Da-Jiang Innovations, better known as DJI, may have poked the bear.
The Chinese drone manufacturer, which has drawn scrutiny from U.S. lawmakers at the state and federal levels and was blacklisted by the Department of Defense, could soon be banned from government use entirely if a bill introduced Wednesday by Reps. Elise Stefanik (R-New York) and Mike Gallagher (R-Wisconsin) passes.
The legislation, dubbed the Countering CCP Drones Act, calls for the Federal Communications Commission to add DJI to its “covered list”—essentially, a group of companies with which the U.S. government refuses to do business. The list, which also includes partly state-owned Chinese firms like Huawei and ZTE Corporation, cites them as threats to national security.
The addition of DJI to the Covered List would prevent it from doing business with the U.S. government and its contractors and prohibit the FCC from authorizing its equipment.
“DJI drones pose the national security threat of TikTok, but with wings,” Stefanik warned. “The possibility that DJI drones could be equipped to send live imagery of military installations, critical infrastructure, and the personal lives of American citizens to China poses too great a threat. Allowing this practice to continue in the U.S. is playing with fire. This Chinese-controlled company cannot be allowed to continue to operate in the U.S.”
Do these claims hold water? It’s possible. But, at present, there is no conclusive evidence the drones are collecting and transmitting data back to China. DJI has also repeatedly denied any links between itself and the Chinese government or military, saying that it is “disappointed” by the bans in the U.S.
However, some of the company’s claims are in doubt. The Washington Post, citing a report from security and surveillance industry research group IPVM, revealed last year that DJI had in fact received funding from “several state-backed investors,” namely:
- The state-owned Guangdong Hengjian Investment Holding
- The state-owned SDIC Unity Capital fund
- The Shanghai government-run Shanghai Venture Capital Guidance Fund
- And the state-owned China Chengtong Holdings Group
In response, DJI spokesman Adam Lisberg did not deny the report, saying, “DJI is privately held. The company is solely managed by and majority-owned by the founder team. Shareholders other than the founders do not participate in the company’s management and operation.”
Whether that funding translates to government or military involvement is another story. But the opaque response was unusual for DJI, which has a history of pushing back strongly against claims of government ties.
That’s exactly what the company did when the U.S. government levied another accusation against it—that DJI drones were being used to surveil Uyghur Muslims, an ethnic majority in China’s Xinjiang region facing an ongoing genocide. The accusation also landed DJI and seven other Chinese companies on a U.S. investment blacklist.
While feasible, the link between DJI and the Chinese government’s activities in Xinjiang is unconfirmed.
“It’s very unfortunate. We’ve stated unequivocally that we have had nothing to do with treatment of Uighurs in Xinjiang,” said Adam Welsh, the firm’s head of global policy.

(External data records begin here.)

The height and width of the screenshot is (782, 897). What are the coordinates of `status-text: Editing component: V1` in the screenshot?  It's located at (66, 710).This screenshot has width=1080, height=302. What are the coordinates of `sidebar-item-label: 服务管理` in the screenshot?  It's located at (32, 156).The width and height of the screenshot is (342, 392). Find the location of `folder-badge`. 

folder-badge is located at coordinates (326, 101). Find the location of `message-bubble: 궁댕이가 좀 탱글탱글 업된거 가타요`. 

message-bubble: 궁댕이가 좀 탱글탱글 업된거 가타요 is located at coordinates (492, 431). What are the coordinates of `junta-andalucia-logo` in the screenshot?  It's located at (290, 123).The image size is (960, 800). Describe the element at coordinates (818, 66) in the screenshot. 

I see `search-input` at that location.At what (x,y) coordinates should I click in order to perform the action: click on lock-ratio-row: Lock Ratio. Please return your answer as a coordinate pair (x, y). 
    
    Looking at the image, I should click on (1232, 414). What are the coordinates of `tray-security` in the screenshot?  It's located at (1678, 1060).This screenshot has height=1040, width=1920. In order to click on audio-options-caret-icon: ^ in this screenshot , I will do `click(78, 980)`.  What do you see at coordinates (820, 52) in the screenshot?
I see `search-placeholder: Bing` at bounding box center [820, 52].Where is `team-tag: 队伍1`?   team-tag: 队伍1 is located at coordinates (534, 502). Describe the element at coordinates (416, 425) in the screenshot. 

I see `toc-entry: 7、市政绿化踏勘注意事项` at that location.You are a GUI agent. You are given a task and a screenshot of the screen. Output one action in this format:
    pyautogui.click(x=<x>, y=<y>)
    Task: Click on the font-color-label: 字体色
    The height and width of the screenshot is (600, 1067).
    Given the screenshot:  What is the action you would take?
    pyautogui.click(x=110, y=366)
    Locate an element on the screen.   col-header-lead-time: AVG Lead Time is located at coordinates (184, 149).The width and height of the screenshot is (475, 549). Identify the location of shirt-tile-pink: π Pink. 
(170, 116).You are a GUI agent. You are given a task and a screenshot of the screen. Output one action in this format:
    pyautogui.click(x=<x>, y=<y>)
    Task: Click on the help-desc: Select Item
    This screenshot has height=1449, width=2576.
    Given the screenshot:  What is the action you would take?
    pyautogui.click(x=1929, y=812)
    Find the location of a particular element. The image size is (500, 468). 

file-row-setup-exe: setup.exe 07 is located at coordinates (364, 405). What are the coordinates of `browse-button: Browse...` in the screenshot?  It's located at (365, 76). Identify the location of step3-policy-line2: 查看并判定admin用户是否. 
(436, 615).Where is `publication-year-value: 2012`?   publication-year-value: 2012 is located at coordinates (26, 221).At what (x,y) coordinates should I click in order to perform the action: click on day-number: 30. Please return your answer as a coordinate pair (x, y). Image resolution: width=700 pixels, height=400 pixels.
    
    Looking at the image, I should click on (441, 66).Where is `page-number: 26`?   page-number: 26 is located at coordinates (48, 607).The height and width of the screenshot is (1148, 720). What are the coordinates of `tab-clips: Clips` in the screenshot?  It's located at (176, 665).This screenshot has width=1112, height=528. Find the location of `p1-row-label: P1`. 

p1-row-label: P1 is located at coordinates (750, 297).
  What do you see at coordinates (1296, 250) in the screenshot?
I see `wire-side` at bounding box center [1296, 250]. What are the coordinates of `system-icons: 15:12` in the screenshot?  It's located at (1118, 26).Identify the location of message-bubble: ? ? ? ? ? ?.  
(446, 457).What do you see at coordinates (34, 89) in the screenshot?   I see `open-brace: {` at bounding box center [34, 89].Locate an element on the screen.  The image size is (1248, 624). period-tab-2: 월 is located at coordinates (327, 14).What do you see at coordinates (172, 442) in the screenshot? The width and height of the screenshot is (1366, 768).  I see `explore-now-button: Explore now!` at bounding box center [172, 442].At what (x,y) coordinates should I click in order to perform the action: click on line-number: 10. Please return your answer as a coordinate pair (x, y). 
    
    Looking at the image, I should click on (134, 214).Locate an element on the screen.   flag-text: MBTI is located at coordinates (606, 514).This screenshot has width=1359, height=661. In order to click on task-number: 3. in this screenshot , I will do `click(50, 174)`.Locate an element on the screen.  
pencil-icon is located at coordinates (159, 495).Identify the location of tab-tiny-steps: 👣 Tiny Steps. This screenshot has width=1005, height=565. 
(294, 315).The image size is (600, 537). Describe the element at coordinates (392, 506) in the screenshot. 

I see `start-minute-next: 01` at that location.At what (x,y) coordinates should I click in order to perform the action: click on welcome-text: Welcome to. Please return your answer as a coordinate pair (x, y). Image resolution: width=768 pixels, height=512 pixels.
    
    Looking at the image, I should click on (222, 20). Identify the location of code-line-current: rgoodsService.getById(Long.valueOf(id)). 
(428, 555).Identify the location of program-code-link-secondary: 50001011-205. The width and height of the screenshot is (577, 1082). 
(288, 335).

U.S. lawmakers have echoed these concerns and others, including DJI’s reportedly large market share among casual U.S. drone users and government-backed programs. In a statement introducing Wednesday’s bill, Stefanik claimed that over half of drones sold in the U.S. are made by DJI.
CNBC estimated that the company has close to a 70 percent market share worldwide, dwarfing its rivals.
“U.S. intelligence services have warned that DJI poses a serious national security threat due to the level of sensitive information it collects and the potential for Beijing to access that data,” said FCC Commissioner Brendan Carr, a Republican, who is also leading the fight to ban TikTok. “Despite mounting evidence, the U.S. has lacked a consistent and comprehensive approach to addressing the potential threats posed by a company that might be operating as a Huawei on wings. That would end by passing the Countering CCP Drones Act.”
Carr is correct in saying that DJI drones are capable of collecting sensitive information – most are built with high-resolution cameras and can be equipped with additional sensors like thermal imagers or LiDAR.
That information can also be transmitted to a ground station via DJI’s Lightbridge system. But data obtained by the drone—unlike data about its location and identification—can be encrypted, and data sharing can be turned off entirely. It can also be operated without an internet connection.
So, while it’s not out of the question that China could be spying on us through DJI, there has yet to be any conclusive evidence brought forward by lawmakers who support a ban. Proving the link between the two won’t be easy. But speculation alone may be enough to force the U.S. government’s hand.